Turn off the echo chamber. 

Take a breath. Exhale.

Invest six minutes in some simple joy. 

Maybe a memory or a YouTube video

Search for something like:

“Crazy good dancing”

And see what comes up.

Wantonly happy dancers

All legs and jazz and smiles

Effortless abandon belying the practice, practice, practice.

Lose yourself in the motion

In the ecstasy

In the rhythm and youth and heat and sweat.

Remember all the times you

Could have danced and chose not to.

Too late for regret but ample time

To remember.

And wonder if every step not taken

On some lacquered floor

Now rises up like bile,

Angry fingers dancing across a cold keyboard

Dance, dance in your room.

Dance, dance in your yard.

Dance, dance in the office.

Dance, dance in your cubicle.

Dance, dance in the post-op.

Dance, dance in the checkout line.

Dance, dance on ZOOM with everyone you know and strangers.

For once, we have the space to dance.

Social distancing creates its own stage.

Dance as if the sanity and safety

Of the whole world depends 

On your awkward, gangly, unique

Beautiful, joyous, free steps.

Don’t post, don’t throw more flames on

Facebook fires already consumed.

Step away from the keyboard

And dance, dance, dance.

Recall that long-ago Sunday trip

To storied Rosarito Beach Hotel,

Safely south of Tijuana’s gamey streets.

A womb of illusions and harmless fantasies,

Behind ancient stone walls,

 And thick oak doors.
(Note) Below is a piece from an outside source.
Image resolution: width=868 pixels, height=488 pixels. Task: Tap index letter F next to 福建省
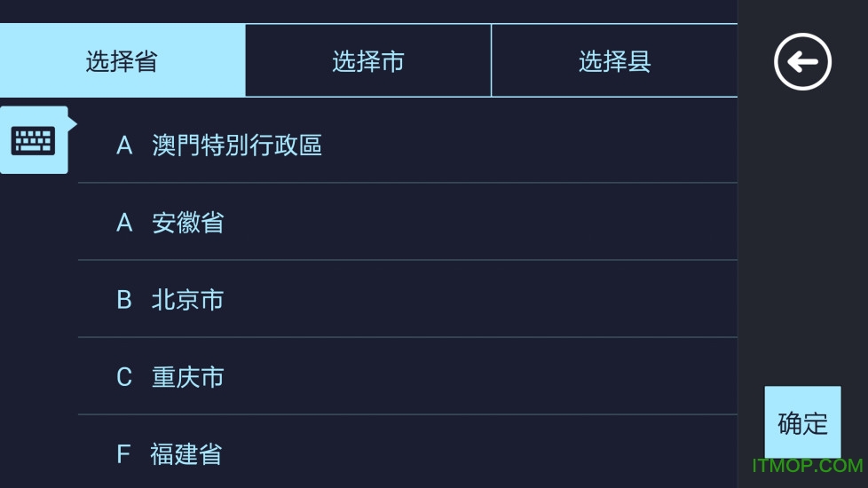click(x=124, y=454)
An escape

For those who could not afford a flight,

Could not afford a house in Palm Springs,

Missed the invite to Malibu.

The bar on the bluff

Overlooking the crystalline capped surf

Contained like a landscape in glass windows

And tinkling bar glasses

All glass and lapping cerulean expanses.

Like flying. Above it all.

With a white baby grand on a lemon oak-panel floor.

And kids, Hollywood kids

Refugees from the studio lots and unemployment lines

And waitress jobs, and parking lots

All tumbled down to Rosarito, answering a primal cry 

For something exotic, something foreign

Something away, just far enough away

To rekindle thwarted dreams

Here, in the Rosarito’s bar

We’re all somewhat mysterious celebrities,

Stars on the lam, like Gable, Lombard, Bogie.

Bar the doors to the imaginary paparazzi,

Warm up the piano, 

Let the revue begin! What

Did they say … Let’s put on a show!

Kids with a thick dossier of rejections

And even more talent

Leap to the floor

Singing and dancing with abandon

Sweaty abandon, finely honed and practiced abandon

From high school musicals and college debuts

And second rows on stage

And gaudy rock-star glutted stripper bars.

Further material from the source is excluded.